Task description: Shift the coordinates in the material by 34: copy everything from the line containing "Arcchio Xavian -LED-uppovalo" down to the line containing "Vlhkost (63, 2332)", with 34 added to each coordinate number.

Material for this exercise:
----

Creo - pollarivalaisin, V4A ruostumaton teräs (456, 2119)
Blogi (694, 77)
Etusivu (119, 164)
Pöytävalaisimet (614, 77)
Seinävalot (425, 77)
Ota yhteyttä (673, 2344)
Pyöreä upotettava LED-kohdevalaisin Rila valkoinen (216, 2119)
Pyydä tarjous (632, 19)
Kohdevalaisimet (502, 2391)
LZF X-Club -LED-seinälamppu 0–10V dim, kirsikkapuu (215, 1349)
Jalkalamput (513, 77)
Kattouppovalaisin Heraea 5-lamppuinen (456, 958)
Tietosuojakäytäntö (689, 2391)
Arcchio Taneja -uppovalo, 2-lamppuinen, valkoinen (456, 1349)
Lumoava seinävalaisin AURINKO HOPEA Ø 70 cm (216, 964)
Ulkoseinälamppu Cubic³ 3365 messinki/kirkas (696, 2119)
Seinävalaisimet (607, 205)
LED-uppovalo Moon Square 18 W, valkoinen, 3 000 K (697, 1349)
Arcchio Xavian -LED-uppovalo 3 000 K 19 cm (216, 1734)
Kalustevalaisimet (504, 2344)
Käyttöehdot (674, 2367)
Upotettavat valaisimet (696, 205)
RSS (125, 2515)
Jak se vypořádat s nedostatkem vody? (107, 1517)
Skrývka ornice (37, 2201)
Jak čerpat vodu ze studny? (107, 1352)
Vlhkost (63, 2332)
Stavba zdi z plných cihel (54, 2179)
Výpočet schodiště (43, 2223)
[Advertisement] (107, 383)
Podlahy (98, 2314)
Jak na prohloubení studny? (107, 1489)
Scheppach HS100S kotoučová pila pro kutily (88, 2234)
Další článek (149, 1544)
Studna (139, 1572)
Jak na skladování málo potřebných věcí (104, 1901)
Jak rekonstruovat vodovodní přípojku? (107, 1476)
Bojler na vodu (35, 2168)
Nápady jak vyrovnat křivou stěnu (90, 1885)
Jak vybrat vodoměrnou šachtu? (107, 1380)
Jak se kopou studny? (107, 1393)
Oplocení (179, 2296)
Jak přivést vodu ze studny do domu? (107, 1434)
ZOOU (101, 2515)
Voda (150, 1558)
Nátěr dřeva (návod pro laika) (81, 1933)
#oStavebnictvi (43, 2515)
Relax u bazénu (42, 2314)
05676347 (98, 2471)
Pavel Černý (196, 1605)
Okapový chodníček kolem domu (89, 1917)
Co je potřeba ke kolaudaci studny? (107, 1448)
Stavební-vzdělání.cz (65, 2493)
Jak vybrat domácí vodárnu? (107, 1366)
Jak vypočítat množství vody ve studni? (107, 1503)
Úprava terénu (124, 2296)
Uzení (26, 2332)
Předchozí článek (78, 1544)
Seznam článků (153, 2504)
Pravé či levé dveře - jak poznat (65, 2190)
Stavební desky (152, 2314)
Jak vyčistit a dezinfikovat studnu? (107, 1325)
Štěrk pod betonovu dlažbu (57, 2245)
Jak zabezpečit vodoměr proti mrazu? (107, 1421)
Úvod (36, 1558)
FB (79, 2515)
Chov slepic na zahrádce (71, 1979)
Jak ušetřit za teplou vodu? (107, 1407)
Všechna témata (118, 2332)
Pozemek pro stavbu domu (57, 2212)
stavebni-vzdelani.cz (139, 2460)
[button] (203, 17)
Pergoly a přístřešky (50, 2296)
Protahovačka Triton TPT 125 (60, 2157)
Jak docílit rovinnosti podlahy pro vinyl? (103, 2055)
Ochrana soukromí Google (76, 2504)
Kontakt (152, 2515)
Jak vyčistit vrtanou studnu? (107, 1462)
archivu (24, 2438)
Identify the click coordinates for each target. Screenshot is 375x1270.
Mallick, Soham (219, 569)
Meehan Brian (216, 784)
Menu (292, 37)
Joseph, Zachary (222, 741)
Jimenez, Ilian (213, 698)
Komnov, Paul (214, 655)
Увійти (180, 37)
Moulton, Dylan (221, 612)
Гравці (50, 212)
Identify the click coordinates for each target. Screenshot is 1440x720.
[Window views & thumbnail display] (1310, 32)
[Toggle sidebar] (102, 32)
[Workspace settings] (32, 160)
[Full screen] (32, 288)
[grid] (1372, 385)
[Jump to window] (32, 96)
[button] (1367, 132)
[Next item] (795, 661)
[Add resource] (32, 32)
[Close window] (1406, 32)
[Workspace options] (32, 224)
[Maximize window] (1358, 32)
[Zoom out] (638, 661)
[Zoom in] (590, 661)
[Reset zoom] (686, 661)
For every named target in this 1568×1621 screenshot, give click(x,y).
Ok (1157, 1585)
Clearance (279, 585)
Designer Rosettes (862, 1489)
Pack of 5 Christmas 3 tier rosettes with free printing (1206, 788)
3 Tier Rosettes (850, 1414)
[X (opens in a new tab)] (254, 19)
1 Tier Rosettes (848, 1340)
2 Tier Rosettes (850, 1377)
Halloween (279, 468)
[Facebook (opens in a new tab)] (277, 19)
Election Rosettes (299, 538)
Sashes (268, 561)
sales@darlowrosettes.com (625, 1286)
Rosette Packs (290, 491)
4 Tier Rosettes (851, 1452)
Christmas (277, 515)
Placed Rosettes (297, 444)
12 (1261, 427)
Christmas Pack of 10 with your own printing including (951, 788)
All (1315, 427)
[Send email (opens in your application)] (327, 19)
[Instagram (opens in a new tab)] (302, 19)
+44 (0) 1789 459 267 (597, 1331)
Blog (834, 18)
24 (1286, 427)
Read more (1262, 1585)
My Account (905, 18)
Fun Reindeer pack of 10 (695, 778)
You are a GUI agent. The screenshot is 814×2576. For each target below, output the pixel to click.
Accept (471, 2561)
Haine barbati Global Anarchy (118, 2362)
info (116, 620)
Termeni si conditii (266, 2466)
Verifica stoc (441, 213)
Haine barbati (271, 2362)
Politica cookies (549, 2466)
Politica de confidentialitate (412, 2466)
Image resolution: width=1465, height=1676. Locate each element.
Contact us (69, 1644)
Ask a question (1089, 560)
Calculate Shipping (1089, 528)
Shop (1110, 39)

----

Final result:
Arcchio Xavian -LED-uppovalo 3 000 K 19 cm (250, 1768)
Kalustevalaisimet (538, 2378)
Käyttöehdot (708, 2401)
Upotettavat valaisimet (730, 239)
RSS (159, 2549)
Jak se vypořádat s nedostatkem vody? (141, 1551)
Skrývka ornice (71, 2235)
Jak čerpat vodu ze studny? (141, 1386)
Vlhkost (97, 2366)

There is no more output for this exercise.